Integrate Write Operations

With the write functions added to WalletContext, the next step is to integrate these operations into your Next.js pages, providing users with interactive UI components to perform actions.

Create-Proposal Page

Allow users to submit new proposals by entering a description.

import { useState } from "react";
import { useRouter } from "next/router";
import { useWallet } from "../contexts/walletContext";
import { Label, TextInput, Button, Alert } from "flowbite-react";

export default function CreateProposalPage() {
  const [description, setDescription] = useState("");
  const [loading, setLoading] = useState(false);
  const [success, setSuccess] = useState("");
  const [error, setError] = useState("");
  
  const { connected, createProposal } = useWallet();
  const router = useRouter();

const handleSubmit = async (e) => {
    e.preventDefault();
    setError("");
    setSuccess("");
    if (!connected) {
      setError("You must connect your wallet first!");
      return;
    }
    if (!description.trim()) {
      setError("Proposal description cannot be empty!");
      return;
    }
    setLoading(true);
    try {
      await createProposal(description.trim());
      setSuccess("Proposal created successfully!");
      setDescription("");
      // Optionally redirect to home or another page
      // router.push("/");
    } catch (err) {
      console.error("Error creating proposal:", err);
      setError("Failed to create proposal. Check console for details.");
    } finally {
      setLoading(false);
    }
  };
  
  return (
    <div className="max-w-2xl mx-auto mt-20 p-4">
      <h1 className="text-2xl font-bold mb-4">Create Proposal</h1>
      
      {error && (
        <Alert color="failure" className="mb-4">
          <span>
            <span className="font-medium">Error!</span> {error}
          </span>
        </Alert>
      )}
      
      {success && (
        <Alert color="success" className="mb-4">
          <span>
            <span className="font-medium">Success!</span> {success}
          </span>
        </Alert>
      )}
      
      <form onSubmit={handleSubmit} className="space-y-4">
        <div>
          <Label htmlFor="proposal-description" value="Proposal Description" />
          <TextInput
            id="proposal-description"

Recorded information:
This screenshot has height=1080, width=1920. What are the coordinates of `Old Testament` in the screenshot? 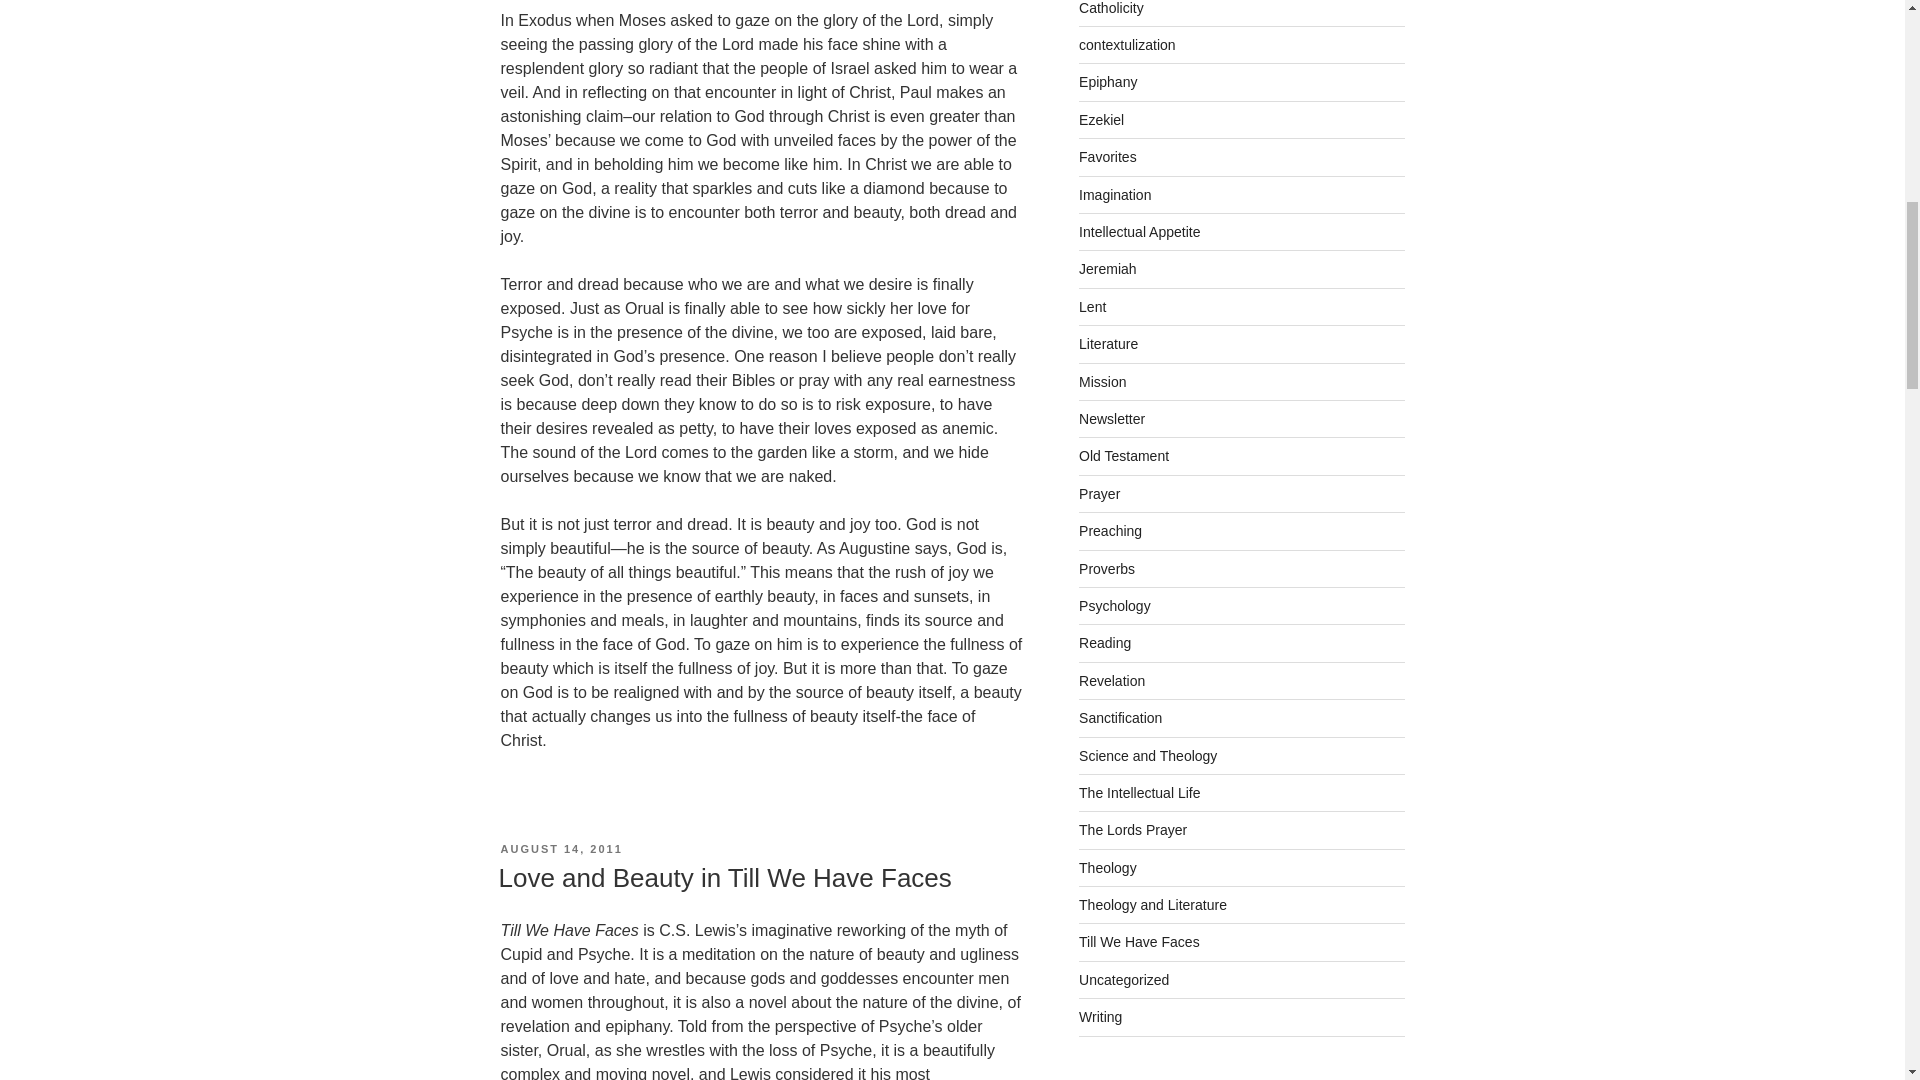 It's located at (1124, 456).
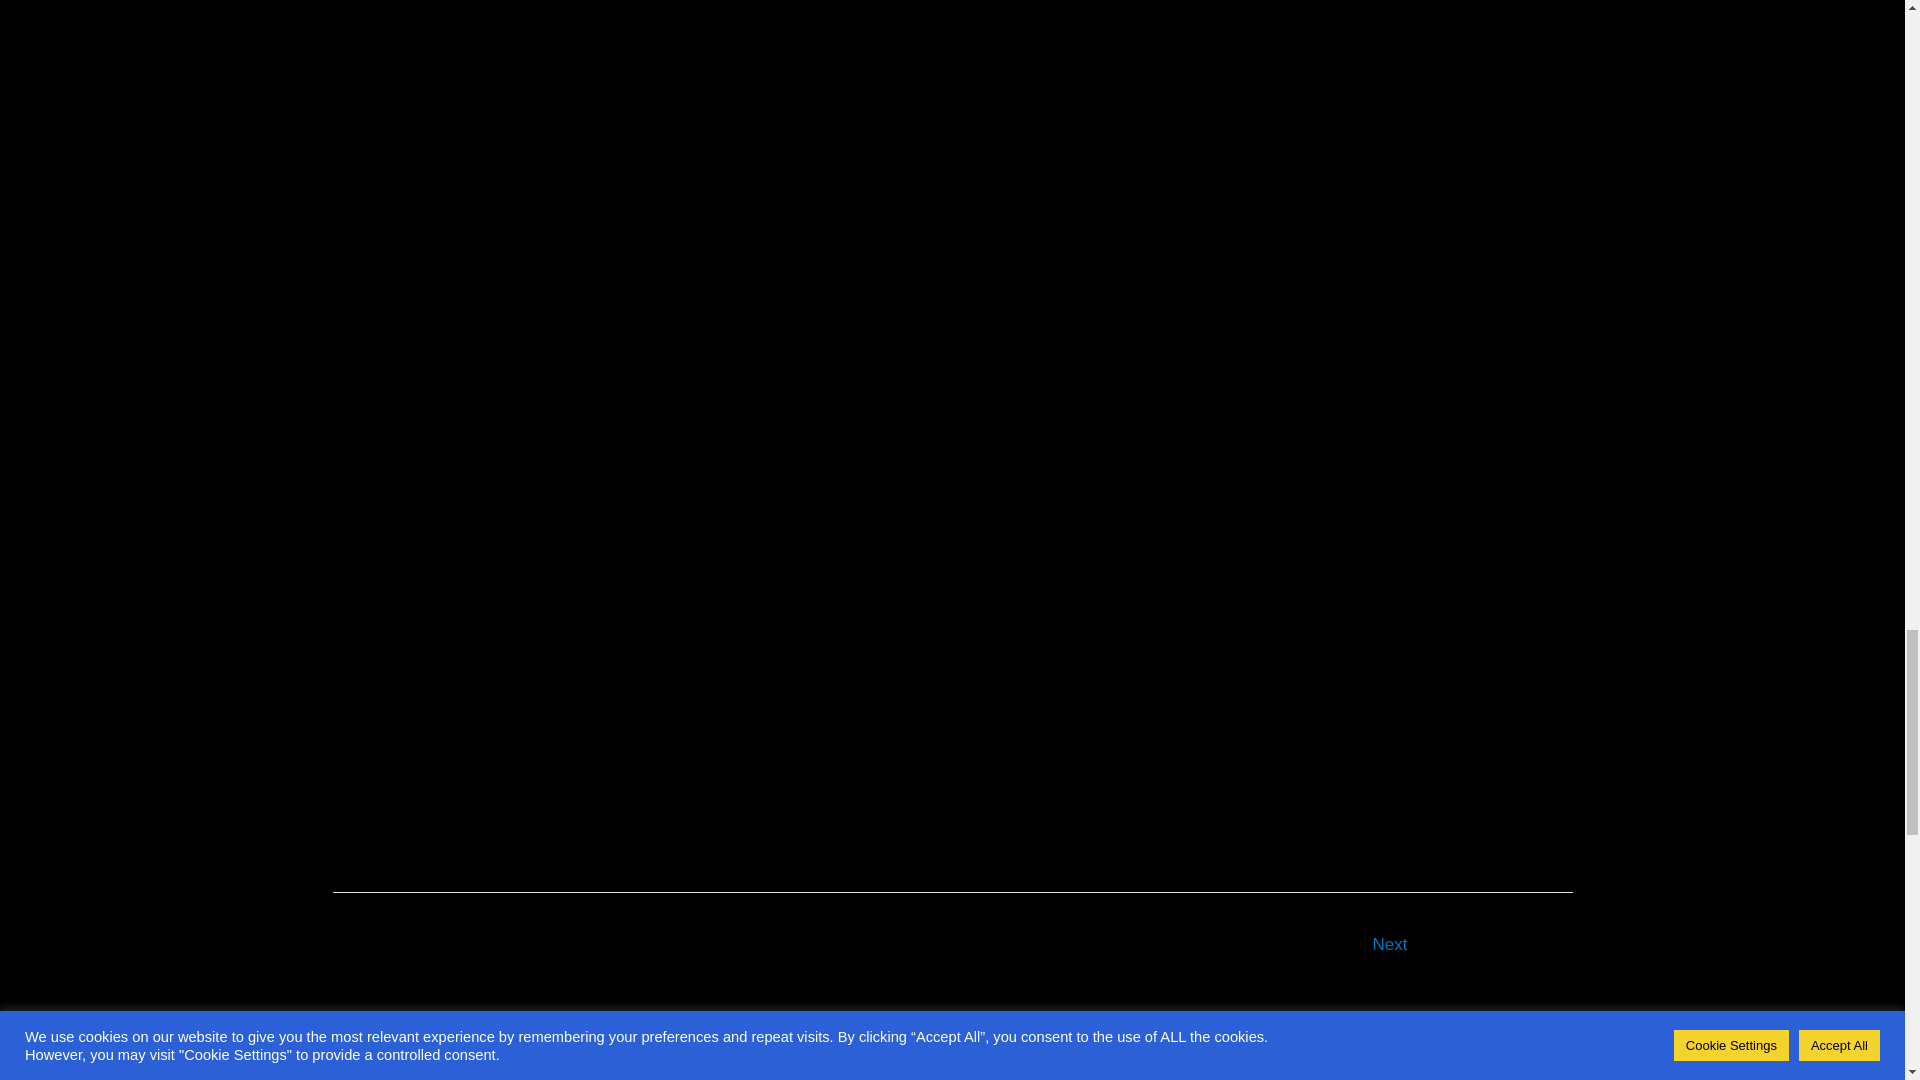  I want to click on CORPORATE WORK: 082 448 9662, so click(955, 692).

Aim: Please reproduce, word for word, the part of the Next.js write-operations guide from "With the write" up to and including "entering a description.".

Solution to this task:
With the write functions added to WalletContext, the next step is to integrate these operations into your Next.js pages, providing users with interactive UI components to perform actions.

Create-Proposal Page

Allow users to submit new proposals by entering a description.